INPUT RECORDS:
====

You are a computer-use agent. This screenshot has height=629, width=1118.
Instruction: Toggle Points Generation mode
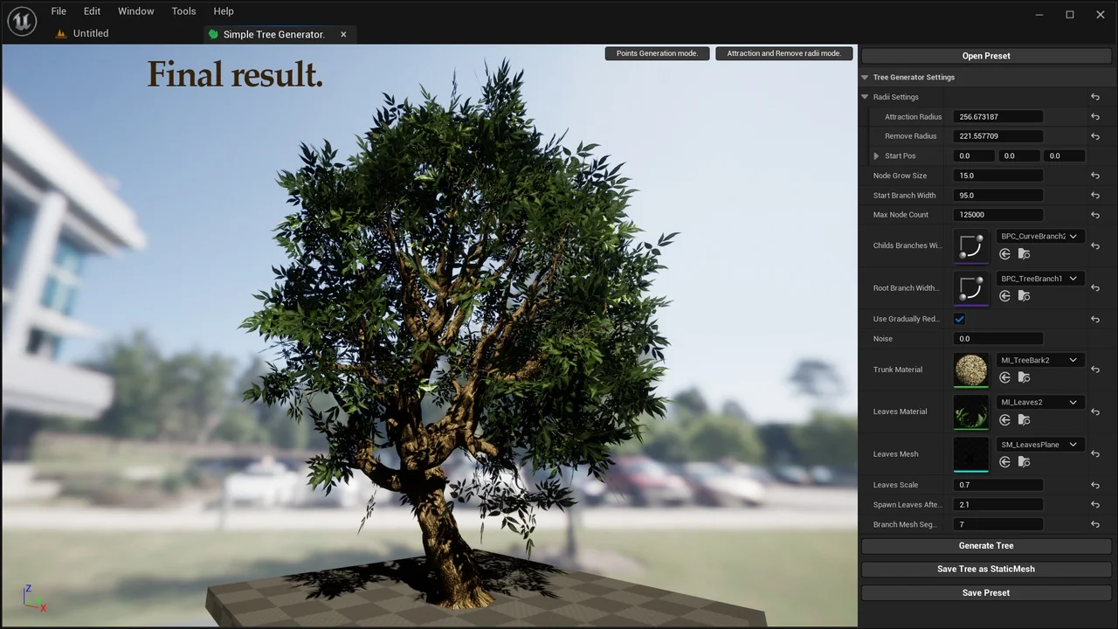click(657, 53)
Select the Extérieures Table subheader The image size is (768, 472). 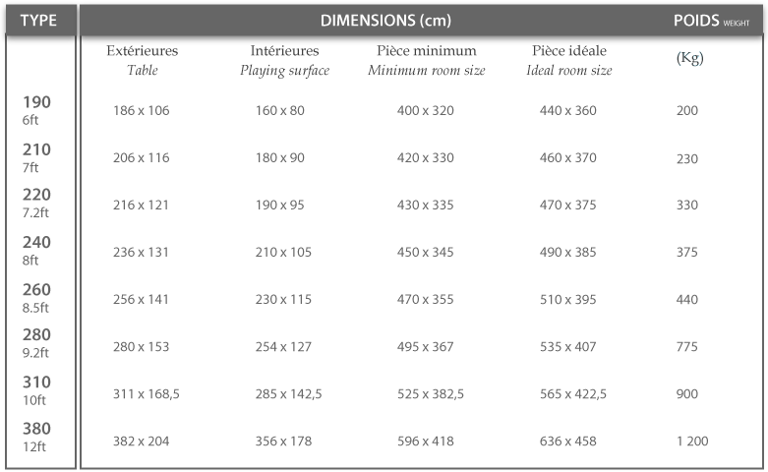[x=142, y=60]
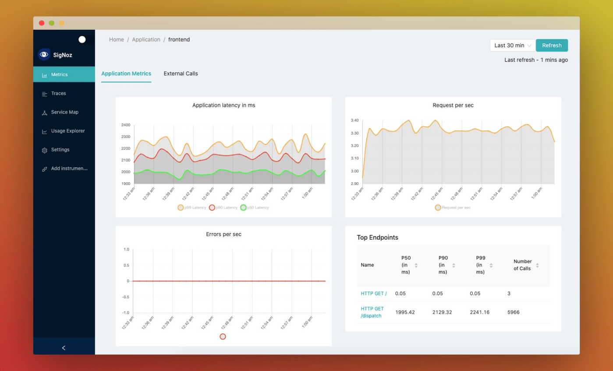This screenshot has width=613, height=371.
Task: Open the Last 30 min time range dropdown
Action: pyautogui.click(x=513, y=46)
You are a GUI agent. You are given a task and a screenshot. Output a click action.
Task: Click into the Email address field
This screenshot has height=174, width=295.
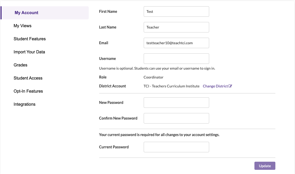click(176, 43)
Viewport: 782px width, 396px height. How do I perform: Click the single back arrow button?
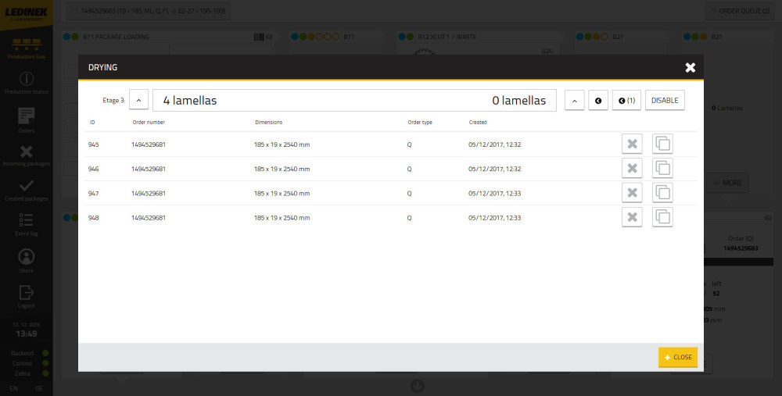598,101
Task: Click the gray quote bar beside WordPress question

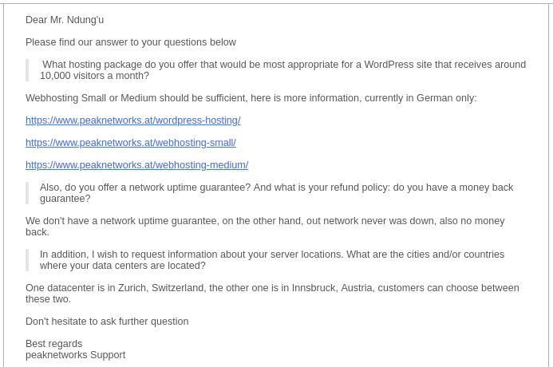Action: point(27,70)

====

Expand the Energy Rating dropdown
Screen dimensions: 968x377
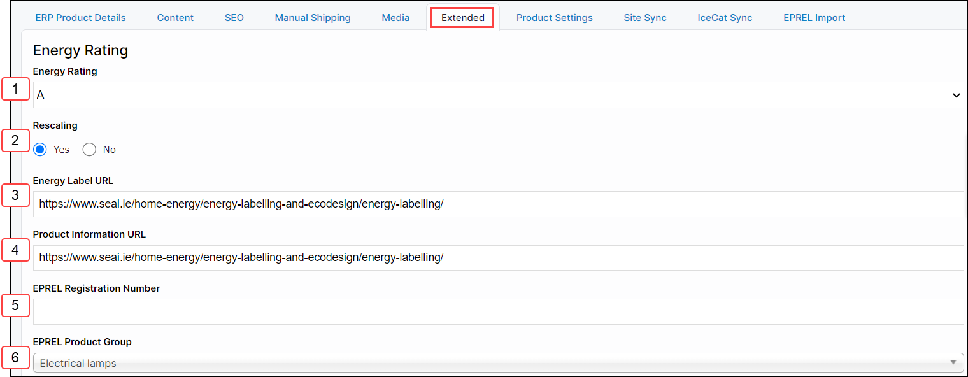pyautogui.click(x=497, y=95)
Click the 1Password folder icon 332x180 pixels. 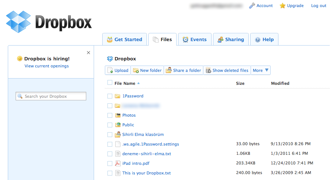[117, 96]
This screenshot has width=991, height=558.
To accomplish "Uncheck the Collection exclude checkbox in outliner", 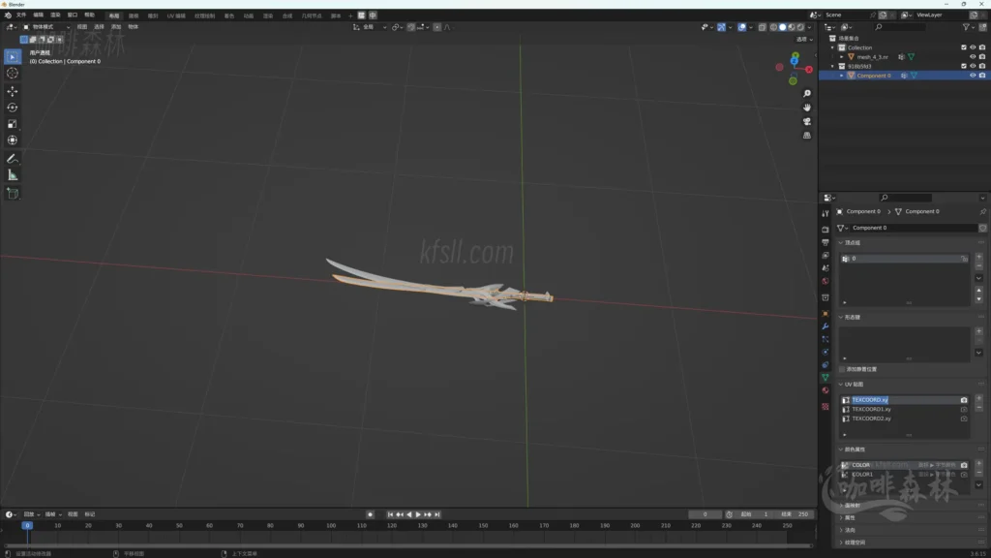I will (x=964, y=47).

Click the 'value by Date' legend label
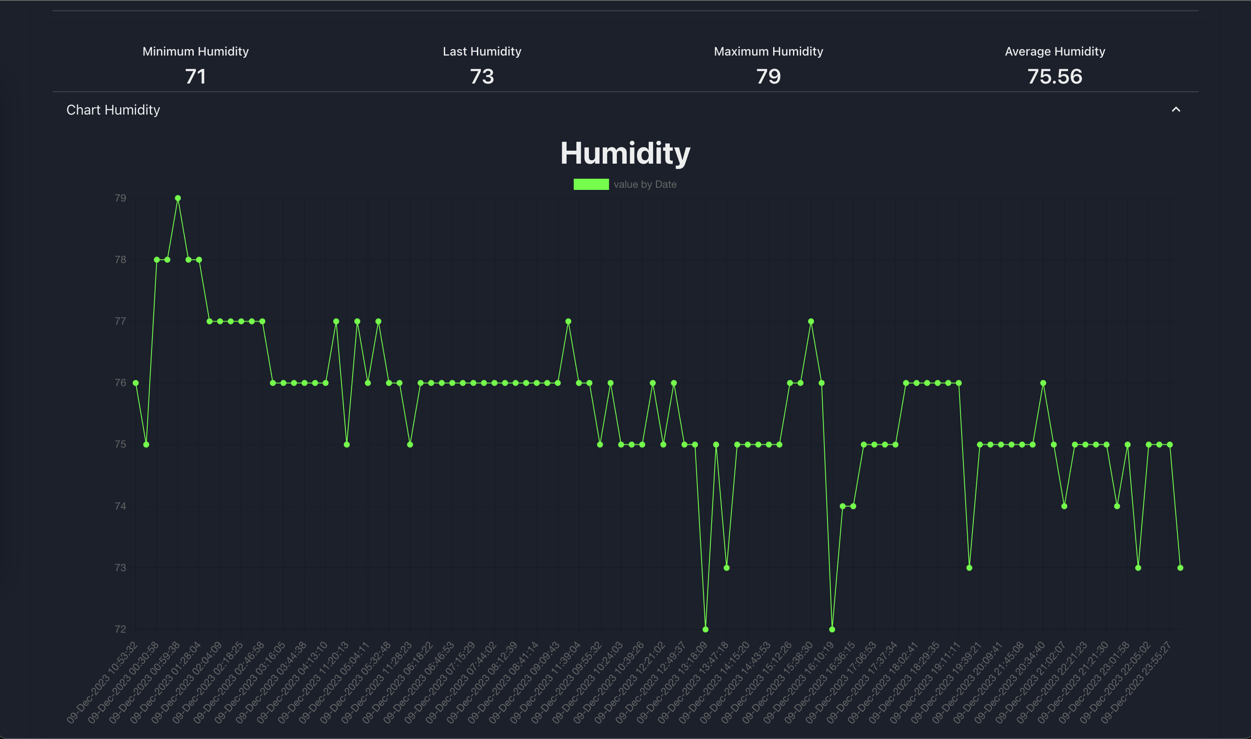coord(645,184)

====

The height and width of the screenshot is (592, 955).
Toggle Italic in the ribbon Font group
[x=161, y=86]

====

WHAT TO DO:
How many lines of the preceding listing hold the string "agent"? Answer with the number only.

RESULT:
2